El Instituto Laboral de Vélez Rubio se había abierto en 1954 y se vio pronto la necesidad de contar con un colegio para internos. En un principio se instaló en un local de las monjas claretianas, en la Serrería, y después se consiguió adscribirlo al obispado como Colegio Menor Cristo Rey construyéndose un edificio de nueva planta en 1964 donde había un campo de alfalfa.



El primer director e impulsor de ese internado fue Pedro Antonio Rodríguez ayudado por dos curas de Laujar, el padre Montero y el padre Puertas. Pronto se fue llenando de escolares   vestidos con traje y corbata, como socios de un Club de los Poetas Muertos, que hicieron del Internado un reservorio de experiencias de la pubertad, ese tiempo en el que se forjan los sueños de un hombre. Llegó a haber más de 200 internos y como se carecía a veces de agua corriente había que salir a lavarse la cara con una toalla a una balsa cercana que a veces se helaba y había que cortar a golpes. 

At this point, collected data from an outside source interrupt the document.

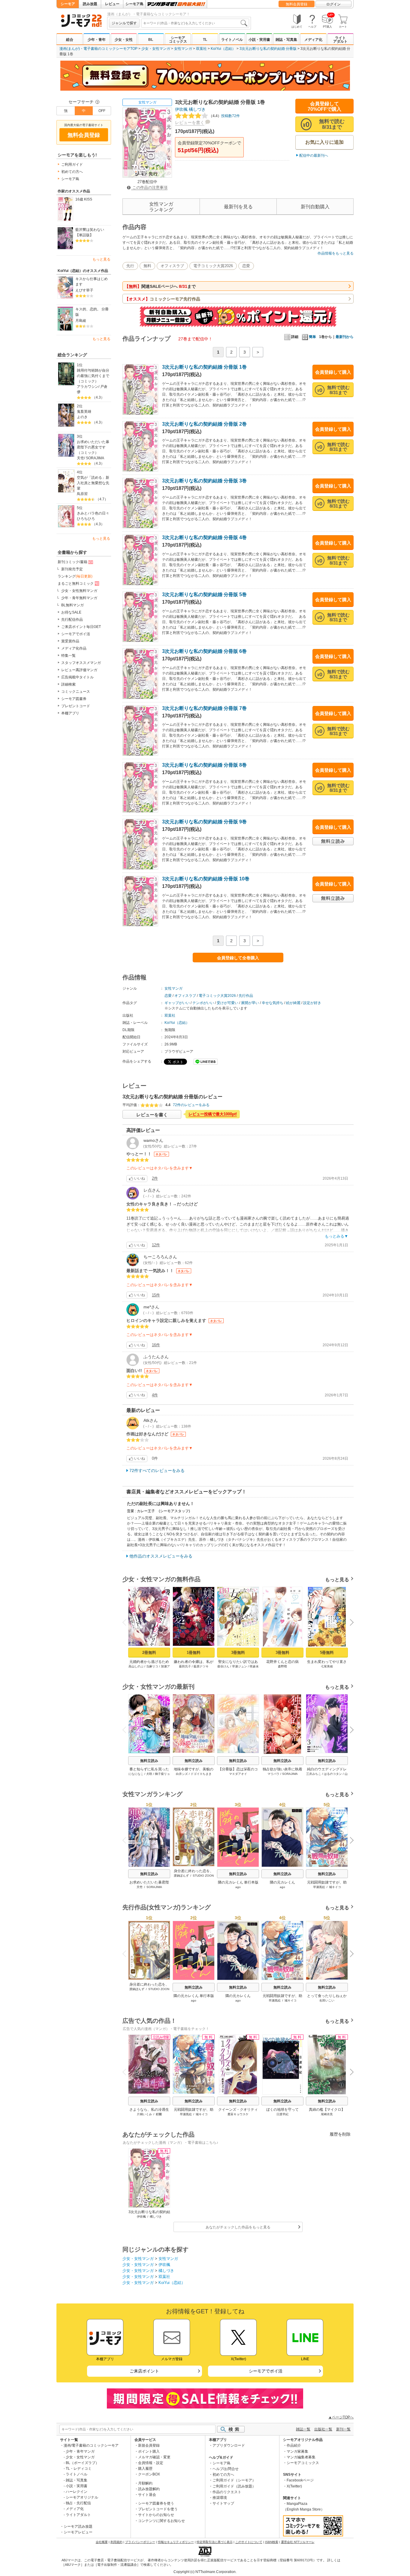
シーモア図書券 (73, 699)
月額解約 (145, 2483)
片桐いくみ (144, 2114)
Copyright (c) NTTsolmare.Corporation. (205, 2572)
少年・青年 (97, 40)
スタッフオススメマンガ (81, 663)
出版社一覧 (323, 2429)
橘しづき (197, 109)
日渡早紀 (282, 2114)
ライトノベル (232, 40)
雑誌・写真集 (286, 40)
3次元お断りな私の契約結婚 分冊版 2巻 (204, 424)
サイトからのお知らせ (156, 2515)
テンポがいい (203, 1003)
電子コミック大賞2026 (213, 266)
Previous (126, 1622)
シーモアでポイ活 (75, 634)
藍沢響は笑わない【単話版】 (89, 232)
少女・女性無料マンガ (79, 591)
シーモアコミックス (178, 40)
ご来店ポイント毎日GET (81, 627)
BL (150, 40)
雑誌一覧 (303, 2429)
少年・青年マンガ (80, 2451)
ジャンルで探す (124, 23)
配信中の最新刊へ (313, 155)
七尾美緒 (327, 1666)
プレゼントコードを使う (158, 2509)
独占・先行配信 (78, 2503)
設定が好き (312, 1003)
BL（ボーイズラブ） (82, 2463)
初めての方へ (72, 172)
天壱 (80, 458)
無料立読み (149, 1761)
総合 (69, 40)
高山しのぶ (135, 1666)
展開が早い (250, 1003)
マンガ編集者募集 (301, 2457)
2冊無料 (149, 1652)
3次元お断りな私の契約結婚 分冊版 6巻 (204, 651)
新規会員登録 (149, 2445)
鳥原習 (82, 494)
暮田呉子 (185, 1666)
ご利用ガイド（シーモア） (234, 2480)
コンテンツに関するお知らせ (161, 2521)
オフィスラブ (172, 266)
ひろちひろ (86, 519)
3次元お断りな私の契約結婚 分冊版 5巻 (204, 594)
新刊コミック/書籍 (72, 562)
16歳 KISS (83, 199)
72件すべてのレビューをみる (157, 1470)
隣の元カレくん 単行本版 (238, 1882)
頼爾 (159, 2114)
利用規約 (116, 2542)
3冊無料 (238, 1652)
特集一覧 (68, 655)
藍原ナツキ (201, 1666)
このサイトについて (248, 2542)
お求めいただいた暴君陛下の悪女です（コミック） (93, 447)
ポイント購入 (149, 2451)
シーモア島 (134, 4)
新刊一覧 (343, 2429)
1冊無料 (193, 1652)
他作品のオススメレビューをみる (160, 1556)
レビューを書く (189, 122)
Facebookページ (300, 2480)
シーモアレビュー (78, 2532)
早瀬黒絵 (319, 1887)
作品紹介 (294, 2445)
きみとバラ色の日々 (93, 513)
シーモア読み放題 (78, 2526)
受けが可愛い (227, 1003)
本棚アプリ (70, 713)
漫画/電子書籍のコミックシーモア (91, 2445)
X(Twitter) (294, 2486)
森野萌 (282, 1666)
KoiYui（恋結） (223, 49)
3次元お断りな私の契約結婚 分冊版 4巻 (204, 537)
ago (238, 1887)
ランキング (75, 576)
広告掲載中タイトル (77, 677)
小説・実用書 (259, 40)
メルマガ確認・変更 (154, 2457)
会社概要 (102, 2542)
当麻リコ (152, 1666)
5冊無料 (327, 1652)
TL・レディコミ (79, 2468)
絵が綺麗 (293, 1003)
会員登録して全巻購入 (238, 957)
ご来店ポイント (144, 2371)
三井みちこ (313, 1773)
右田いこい (326, 2000)
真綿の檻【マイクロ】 (327, 2109)
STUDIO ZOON (203, 1875)
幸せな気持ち (272, 1003)
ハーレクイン (76, 2492)
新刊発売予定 (72, 569)
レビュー (112, 4)
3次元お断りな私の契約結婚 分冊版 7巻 (204, 708)
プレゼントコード (75, 706)
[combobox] (195, 23)
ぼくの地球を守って (282, 2109)
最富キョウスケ (238, 2114)
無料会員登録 (296, 4)
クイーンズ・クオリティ (238, 2109)
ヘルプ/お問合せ (226, 2469)
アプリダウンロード (229, 2445)
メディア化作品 (73, 648)
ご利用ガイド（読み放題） (234, 2486)
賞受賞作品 (70, 641)
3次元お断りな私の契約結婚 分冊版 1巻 (204, 367)
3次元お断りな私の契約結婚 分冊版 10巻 (205, 878)
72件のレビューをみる (191, 1105)
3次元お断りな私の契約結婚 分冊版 (268, 49)
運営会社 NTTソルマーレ (298, 2542)
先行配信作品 (72, 619)
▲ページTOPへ (341, 2417)
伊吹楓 (181, 109)
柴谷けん (223, 1666)
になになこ (135, 1773)
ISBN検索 (271, 2542)
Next (349, 1623)
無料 (147, 266)
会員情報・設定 (150, 2463)
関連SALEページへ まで (160, 286)
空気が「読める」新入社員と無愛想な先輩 (93, 482)
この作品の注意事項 (149, 187)
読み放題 (90, 4)
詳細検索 (68, 684)
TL (205, 40)
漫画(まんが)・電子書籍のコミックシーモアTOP (98, 49)
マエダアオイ (238, 1773)
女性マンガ (183, 49)
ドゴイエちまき (201, 1773)
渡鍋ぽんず (181, 1875)
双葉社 (201, 49)
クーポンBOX (149, 2474)
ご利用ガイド (72, 164)
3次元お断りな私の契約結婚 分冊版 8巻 (204, 765)
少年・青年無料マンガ (79, 598)
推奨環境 (220, 2498)
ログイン (333, 4)
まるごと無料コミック (76, 583)
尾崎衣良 (327, 2114)
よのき (82, 417)
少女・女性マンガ (155, 49)
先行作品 (246, 996)
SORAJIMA (95, 458)
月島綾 (80, 320)
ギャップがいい (177, 1003)
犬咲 (149, 1773)
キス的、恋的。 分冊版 (92, 312)
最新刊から (345, 337)
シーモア (68, 4)
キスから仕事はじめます (91, 281)
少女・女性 (124, 40)
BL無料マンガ (72, 605)
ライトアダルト (340, 40)
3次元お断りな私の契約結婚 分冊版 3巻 (204, 480)
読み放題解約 (149, 2489)
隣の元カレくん (282, 1882)
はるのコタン (333, 1773)
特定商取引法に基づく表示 (215, 2542)
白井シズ (182, 1773)
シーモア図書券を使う (156, 2503)
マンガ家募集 (297, 2451)
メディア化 (313, 40)
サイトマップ (223, 2503)
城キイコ (335, 1887)
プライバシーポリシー (140, 2542)
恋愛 (246, 266)
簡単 (312, 337)
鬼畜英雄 (84, 411)
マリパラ (273, 1773)
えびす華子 (84, 290)
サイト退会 (147, 2495)
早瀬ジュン (239, 1666)
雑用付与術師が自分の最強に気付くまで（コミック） (93, 375)
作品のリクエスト (227, 2492)
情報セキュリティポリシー (176, 2542)
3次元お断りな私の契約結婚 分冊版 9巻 (204, 821)
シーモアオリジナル (82, 2497)
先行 (130, 266)
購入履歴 (145, 2468)
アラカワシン (87, 387)
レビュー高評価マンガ (79, 670)
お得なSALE (71, 612)
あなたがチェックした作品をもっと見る (238, 2227)
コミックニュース (75, 691)
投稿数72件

El olor del internado para el interno Evaristo Salas era el del gasóil de la calefacción y el sonido el de los altavoces cuando por la mañana hacían sonar la copla ‘Asómate a la reja’ como despertador antes de clase. Allí convivían internos y externos, como buenos hermanos, menos cuando había que organizar aguerridos partidos de fútbol en el patio. Ese patio por el que  paseaban compartiendo ilusiones, por ejemplo, los colegiales Vicente García Blesa, Juan Díaz, de Vélez Blanco, o Antonio Egea, de Chirivel. Otros personajes cruciales del Internado fueron el director Pedro Antonio Serrano Acosta, que era de Urrácal, un maestro de los de antes que perfiló el carácter de cientos de internos que luego han ido ocupando posiciones de responsabilidad en el mundo de la abogacía, de la medicina o de la empresa. Un día pilló leyendo a un profesor libros de Marx en su mesa, pero supo callar, en una época monolítica en la que podía haber sido motivo de expulsión. También hubo otros preceptores como Alberto Requena o Daniel , Blas o Miguel Rojo, que promovió una tuna, y otros alumnos como Modesto García o Juan Pedro Martínez Y el teatro, el coro y el Festival de la canción era la vía de escape para confraternizar con las internas del Femenino 'Dolores Rodríguez Sopeña' 


Todo ese mundillo de vivencias juveniles se vino abajo cuando empezaron a hacer institutos en otros pueblos y a mejorar el transporte escolar. El colegio perdió residentes y tuvo que cerrar sus puertas en el curso 1982-83, tras 25 años de miradas compartidas de dolor y de alegría, de encuentros maravillosos fumando a escondidas, de  muñecos de nieve cuando llegaban las heladas, de tardes escuchando las primeras canciones del  Dúo Dinámico en la cantina en aquellas primitivas máquinas de música que funcionaban con una moneda.


Postdata: Todas estas historias y más se pueden ver en el entrañable documental ‘Sueños cumplidos: Memorias del Colegio Menor Cristo Rey’ que acaba de estrenar el Centro de Estudios Velezanos, coordinado por José Domingo Lentisco, Alfonso Robles y Encarna Navarro y realizado magistralmente por Ocholobos y Jose Carlos Castaño.